Dopo il trattamento, è fondamentale un follow-up regolare. La sorveglianza prevede in genere esami fisici e pelvici ogni tre-sei mesi per i primi due-tre anni, poi con minore frequenza. Gli esami di imaging e altri test vengono aggiunti in base allo stadio iniziale, ai risultati istopatologici e al rischio complessivo di recidiva della paziente.

Domande da porre al medico

  • Qual è lo stadio del mio tumore secondo i sistemi TNM e FIGO?
  • Quali erano le dimensioni del tumore e la profondità di invasione?
  • Il mio tumore è stato causato dall'HPV o si è sviluppato attraverso un percorso indipendente dall'HPV?
  • È stato eseguito il test p16 o p53? E quali sono stati i risultati?
  • Qual era il grado istologico del mio tumore?
  • I margini chirurgici erano negativi, vicini o positivi? Era presente HSIL o dVIN ai margini?
  • Era presente invasione linfovascolare o invasione perineurale?
  • Quanti linfonodi sono stati esaminati e qualcuno di essi risultava coinvolto?
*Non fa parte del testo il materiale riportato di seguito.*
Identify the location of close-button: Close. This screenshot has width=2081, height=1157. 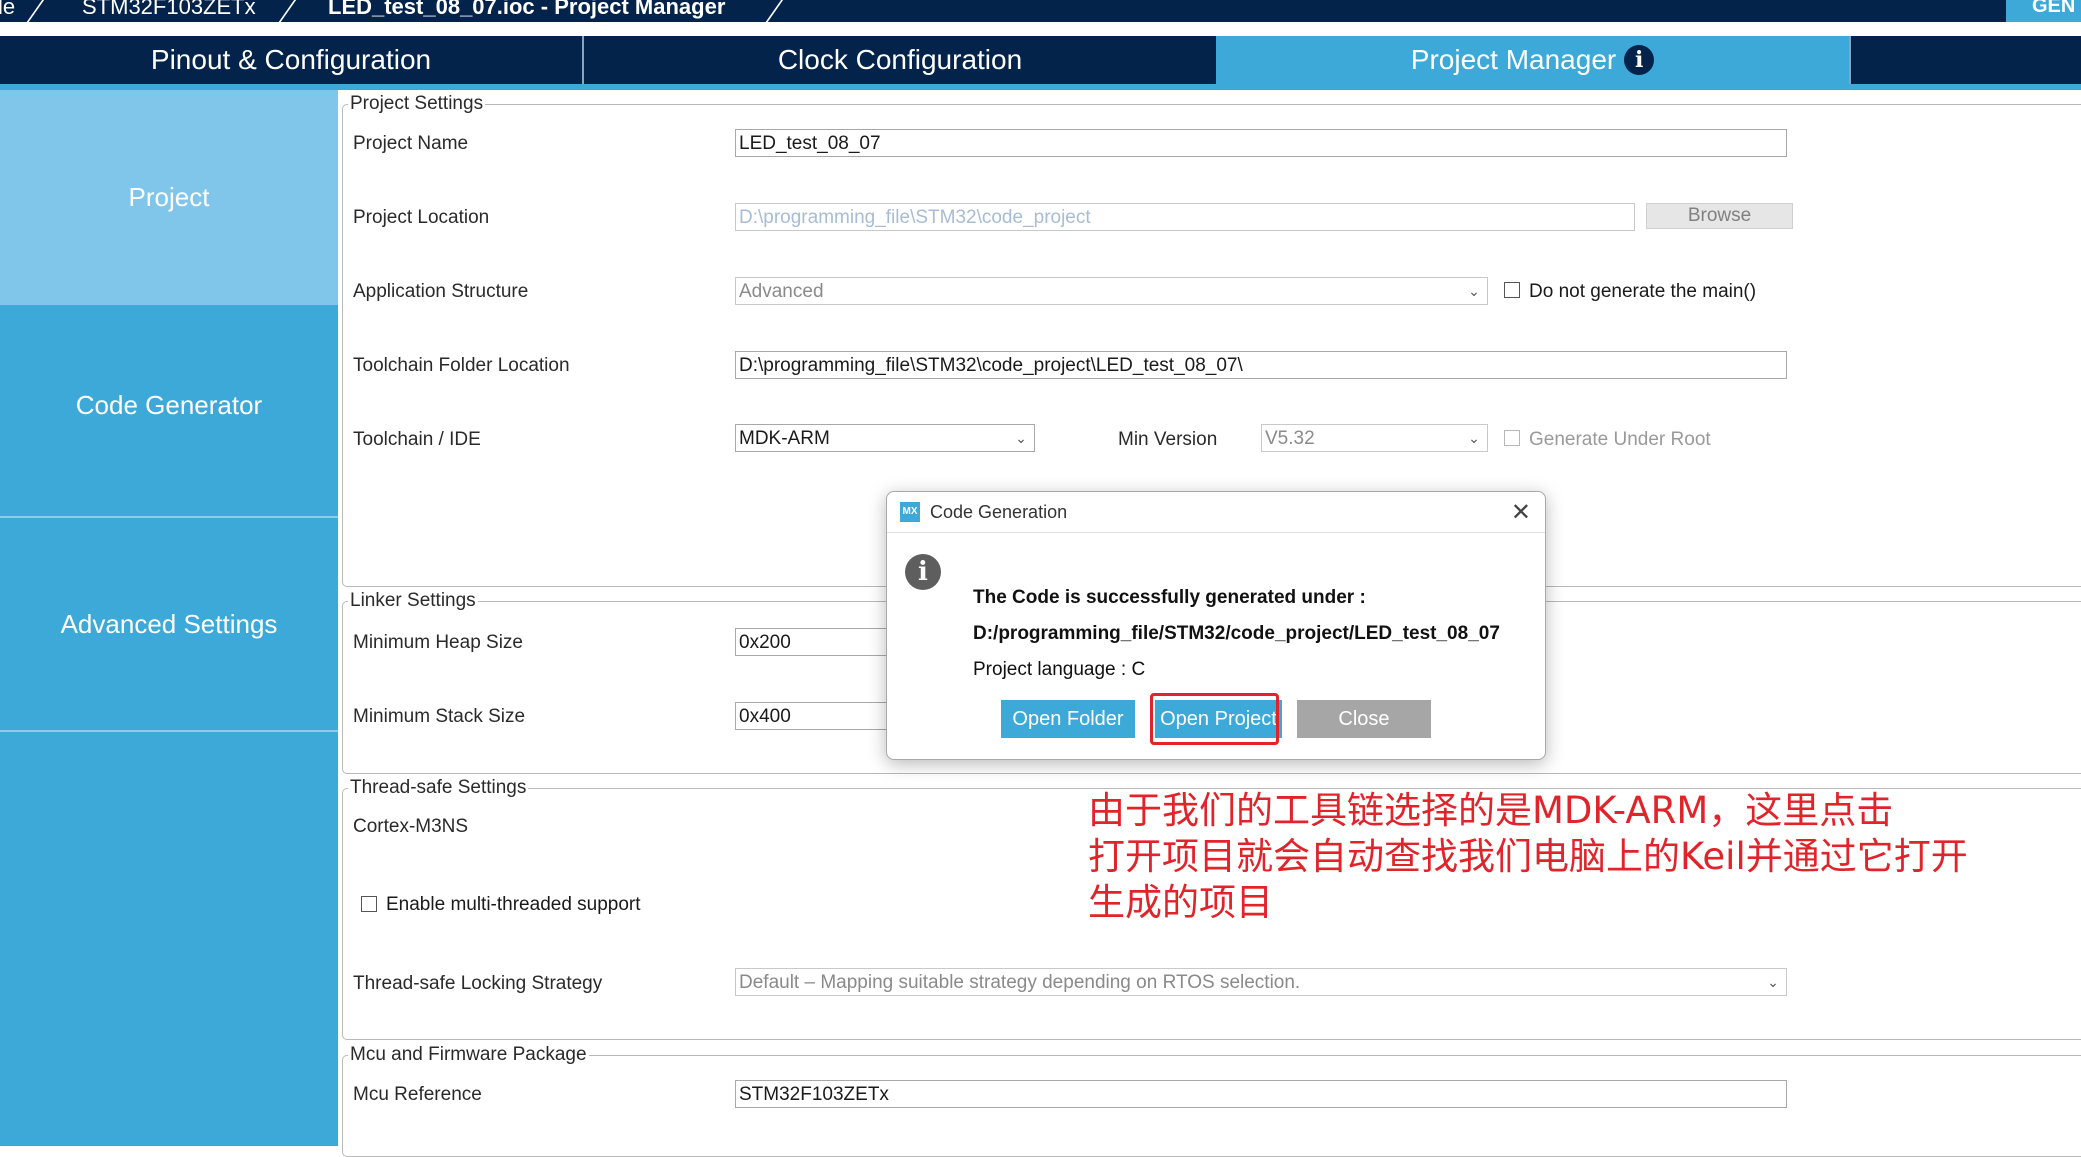
(1364, 719).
È stata riscontrata un'estensione extranodale?
  • Sono stati eseguiti i test per PD-L1 o MMR? Cosa significa il risultato per le mie opzioni terapeutiche?
  • In base ai risultati dell'esame istologico, quali opzioni terapeutiche mi proporreste?
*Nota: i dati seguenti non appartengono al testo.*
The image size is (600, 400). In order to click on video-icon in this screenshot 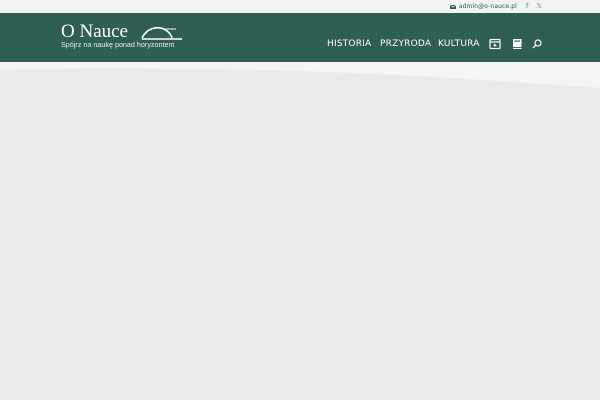, I will do `click(495, 44)`.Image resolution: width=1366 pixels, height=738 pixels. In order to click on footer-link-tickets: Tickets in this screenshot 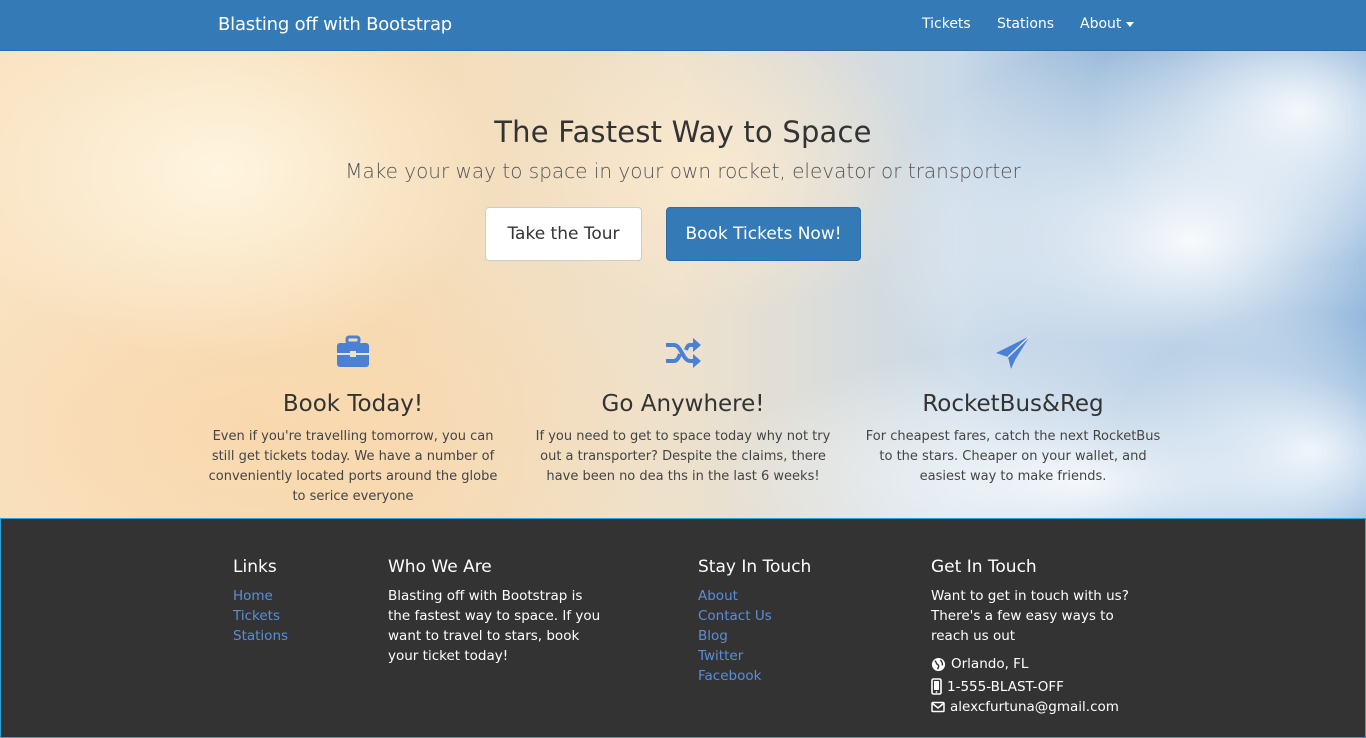, I will do `click(260, 616)`.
  • Dopo l'intervento chirurgico avrò bisogno di radioterapia, chemioterapia o entrambe?
  • Come verrà gestita in futuro la mia patologia cutanea di base (lichen sclerosus o lichen planus, se presente)?
  • Quale sarà il programma dei controlli successivi e quali sintomi dovrebbero indurmi a contattarvi tra una visita e l'altra?
  • Qual è la probabilità di recidiva e cosa si può fare per ridurre tale rischio?
  • Esistono studi clinici disponibili che potrebbero essere adatti al mio caso?